As Leigh steps out of the plane-to-gate tunnel into Palm Beach International airport, Harper Kemp smiles at her and steps forward with her hand extended. The two girls weren’t able get on the same flight out of Atlanta once the ground stop was lifted, but now here they are. Together again.

Their fingers entwine.

“I missed you, Leigh-ski,” Harper says, kissing Leigh on the cheek.

Leigh giggles.

As they make their way toward baggage claim to meet both sets of parents, Leigh’s heart speeds up. She knows Harper is out to her folks (“Though I’ve never brought a girl home. Til now, hadn’t met one worth bringing.”)—which likely means Leigh’s parents also know Harper’s gay. But Leigh’d be lying if she said she wasn’t nervous about what Tisha and David Wells will say/think about their daughter’s … new status.

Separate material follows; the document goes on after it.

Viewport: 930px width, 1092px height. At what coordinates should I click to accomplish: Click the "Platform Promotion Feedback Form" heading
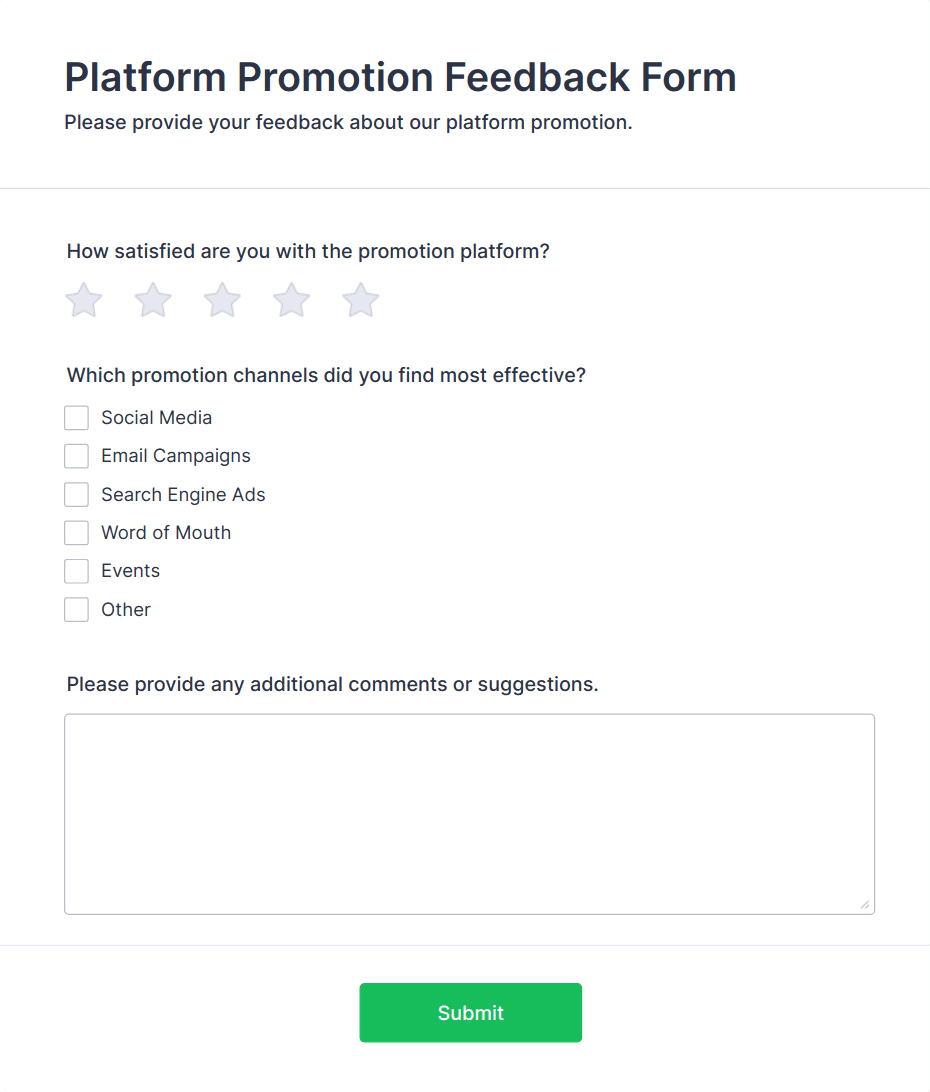[x=400, y=77]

“I have a joke,” Harper says.

And Leigh smiles and exhales. Gives Harper’s hand a little squeeze of appreciation.

Harper squeezes back. “You ready?”

“Hit me.”

“What did the fish say when he swam into the concrete wall?”

“Mmmm …”

“DAM!”

Leigh snorts.

The exit doors loom large.

“Wait,” and Leigh stops walking. Harper jolts back, and Leigh looks down at their interlinked fingers.

Harper turns to face Leigh. Lifts Leigh’s chin with her free hand and looks straight into Leigh’s brown eyes. “You sure about this?” And Harper lifts their linked hands. “You know we can keep it between us for now. Walk out as old homies. The parents don’t need to know at this point.”

Leigh’s eyes trace over Harper’s face. She takes the whole glorious package in. “I want them to know, Harp.”

“Yeah?” (And there’s that smile Leigh loves so, so much.)

“Yeah. This is the happiest I’ve been in a long time. It’s a little scary, yeah. But … it’s good. We’re good. You’re good.”

“You think I’m good, huh?” Harper’s eyes drop to Leigh’s lips.

“Yeah. I do.”

“Dope.” Another smile. “So you ready?”

Leigh looks at the automatic doors that will release her and Harper into the world. As a … thing. A pair.

A couple?

A couple.

She doesn’t speak. Just pulls Harper to the holly-trimmed exit and through the doors.